The Artist © Lee Wan

Lee Daehyung (43), artistic director of the Korean Pavilion at the 2017 Venice Biennale opening in May and art director at Hyundai Motor Company, selected Cody Choi (real name Choi Hyun-joo, 56) and Lee Wan (38) as participating artists for the pavilion. But there was said to be one more participant: a fictional figure named “Mr. K.”

Lee Wan’s solo exhibition 《A Diligent Attitude Towards a Meaningless Thing》 is currently being held at 313 Art Project in Seongbuk-dong, Seongbuk-gu, Seoul. Meeting the artist at the exhibition on the 16th, he said, “I’m on my way back from shipping works to be installed in Venice this morning.”

One of the exhibited works, Mr. K, originated from the flea market in Hwanghak-dong, Jung-gu, Seoul. While collecting old objects in the area, Lee Wan discovered a mother-of-pearl box in 2012. Inside were piles of photographs documenting the entire life of a man believed to have been born in the 1930s.

The photographs captured his childhood, graduation, marriage, children, and eventually the families established by those children after they had grown up. Lee Wan described Mr. K — who was born during the Japanese colonial period and lived through the eras of Syngman Rhee and Park Chung Hee — as “the first generation of Korea’s modernization that fantasized about Western modernity.”

Before submitting the pavilion proposal to the biennale, Lee Daehyung approached Lee Wan as a participating artist. After hearing about Mr. K, Lee sought another artist who could represent the generation between the fictional figure born in the 1930s and Lee Wan, an artist born in the 1980s. He ultimately selected Cody Choi, a Korean-born artist of the 1960s generation who experienced immigrant life in the United States.

Cody Choi represents the second generation, which directly encountered Western culture through overseas travel liberalization and immigration, only to experience a kind of cultural indigestion. Lee Wan, meanwhile, represents the current third generation, capable of maintaining a more critical perspective toward Western culture.

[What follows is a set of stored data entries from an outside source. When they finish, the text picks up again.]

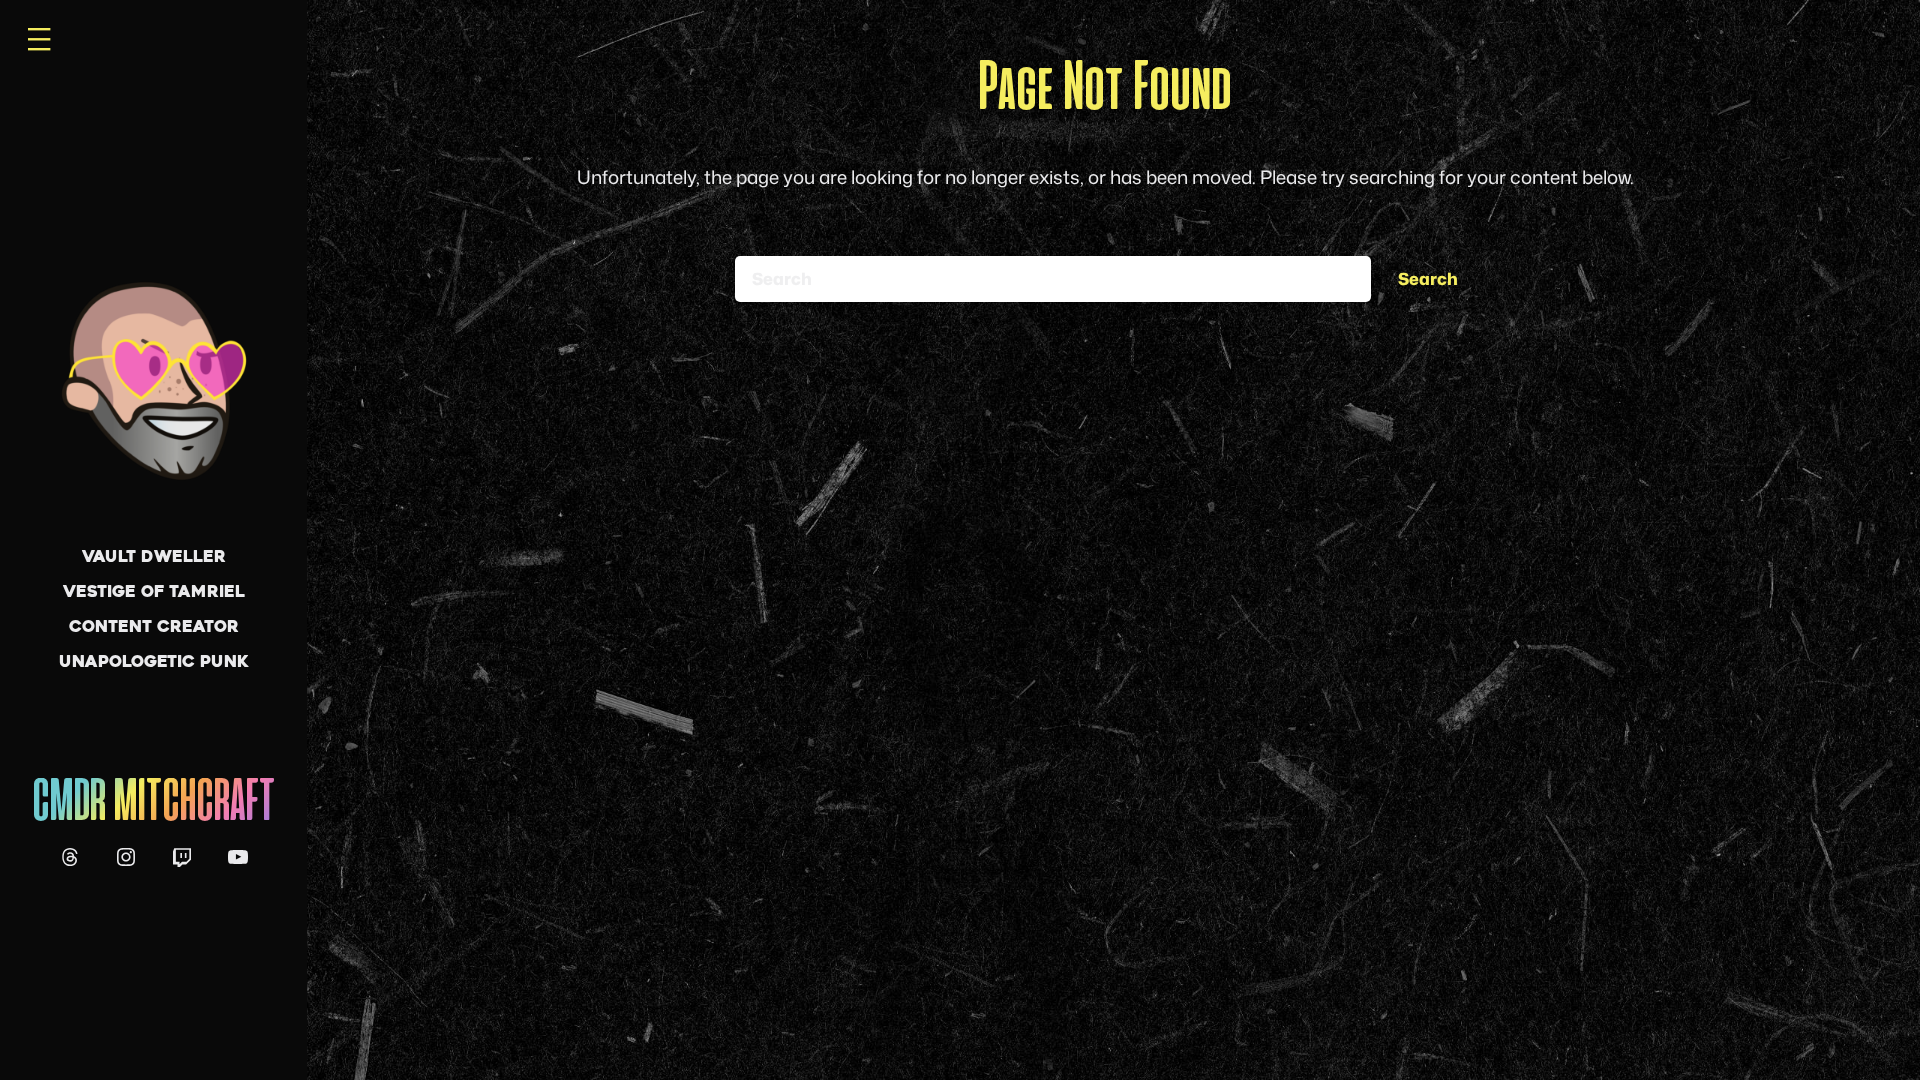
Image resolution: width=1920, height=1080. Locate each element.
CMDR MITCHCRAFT (153, 803)
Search (1428, 278)
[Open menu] (39, 39)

Through these three figures from different generations, the pavilion aims to present a portrait of Korea’s modern and contemporary history.

“In the case of the individual Mr. K, materials related to former presidents collected from Hwanghak-dong — including publications issued by the Japanese Government-General of Korea, presidential appointment letters and medals, handwritten calligraphy, and historical archival materials — will also be presented in parallel,” Lee Wan said.

The artist added that the exhibition space would be designed to resemble a flea market in order to convey the complexity of Korean society. “The exhibition will approach these works not only from an artistic perspective, but also from a historical, social and archival one,” he said.

The biennale will also feature works from the ‘Made In’ series, in which the artist traveled across 12 Asian countries and documented, through video, the process of personally making the components needed for a single meal, including rice, sugar and chopsticks. Another new work draws from the concept of “proper time” in Albert Einstein’s theory of relativity.

“It is similar to how people perceive time differently when they are enjoying themselves versus when they are being punished,” Lee Wan said. “I interviewed people around the world about their memories of breakfast and translated those experiences into numerical values. The work carries a message about recognizing difference.”

Originally trained in sculpture, Lee Wan is also presenting paintings for the first time. The artist hired laborers to apply monochromatic brushstrokes to canvases, onto which he later added graffiti-like marks.

As implied by the title A Diligent Attitude Towards a Meaningless Thing, the works warn of an age of homogenization in which individuals ultimately become conditioned by the structures of labor and consumption imposed by social systems through repetitive and unquestioning diligence.